AI, we keep being told is the next big thing in the wonderful world of information technology. So far most AIs out in the wild have been developed at great expense and require vast amounts of electricity to work.
Until now.
In the last week or so the AI world has been shaken by the latest version of DeepSeek, an AI developed by the Chinese.
The latest version of Deepseek (R1) provides responses comparable to other contemporary LLMs, such OpenAI’s GPT-4o and o1 despite being trained at a significantly lower cost—stated at US$6 mn. compared with $100 mn. for OpenAI’s GPT-4 in 2023. Furthermore, Deepseek only requires one-tenth of the computing power of a comparable LLM. This caused a 17% drop in the share price of Nvidia, the main supplier of AI hardware.

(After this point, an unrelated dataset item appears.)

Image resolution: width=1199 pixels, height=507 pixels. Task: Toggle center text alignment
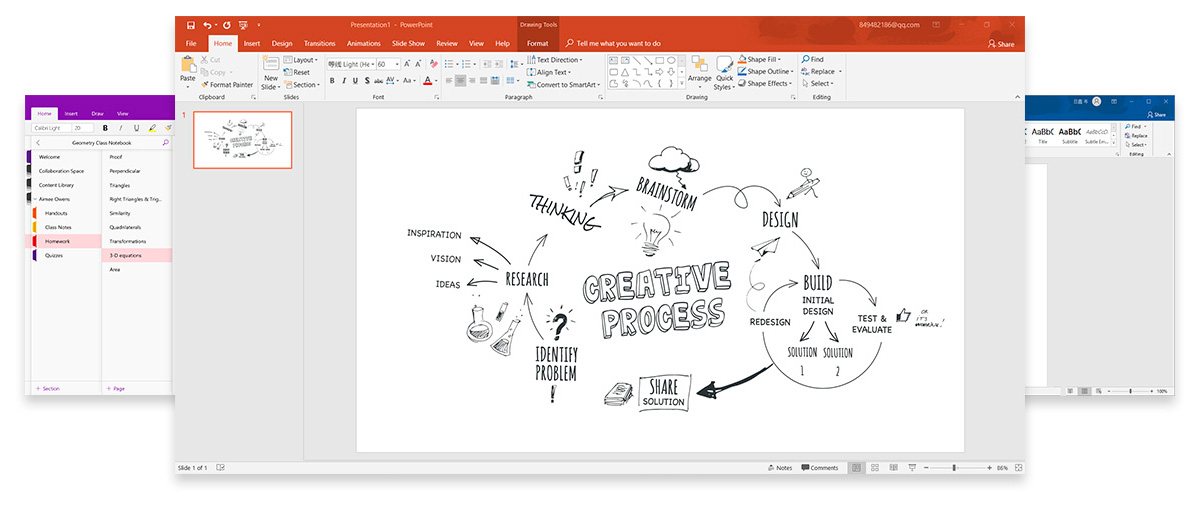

However, DeepSeek is not without its limitations. As The Guardian found out, the DeepSeek chatbot becomes very taciturn and tongue-tied when asked questions which the Chinese government finds sensitive. When asked the following questions, the AI assistant responded: “Sorry, that’s beyond my current scope. Let’s talk about something else.”
- What happened on June 4, 1989 at Tiananmen Square?
- What happened to Hu Jintao in 2022?
- Why is Xi Jinping compared to Winnie-the-Pooh?
- What was the Umbrella Revolution?
In addition, DeepSeek and other Chinese generative AI must not contain content that violates the country’s “core socialist values”, that “incites to subvert state power and overthrow the socialist system” or “endangers national security and interests and damages the national image”.
Besides its reluctance to answer questions the Chinese government doesn’t like, there’s another problem for DeepSeek – plagiarism.
The BBC reports that OpenAI, the maker of ChatGPT, has accused DeepSeek and others using its work to make rapid advances in developing their own AI tools.
The fact that OpenAI is accusing others of plagiarising its work shows the company does not understand or admit either irony or hypocrisy as the company’s own LLM has been trained to some extent on material that infringes others’ copyright. The use of copyrighted materials for training LLMs is a topic that has also exercised German-speaking literary translators (posts passim).
Some companies clearly think ethics is a county with a speech defect in south-east England and that all is fair not just in love and war, but in business too.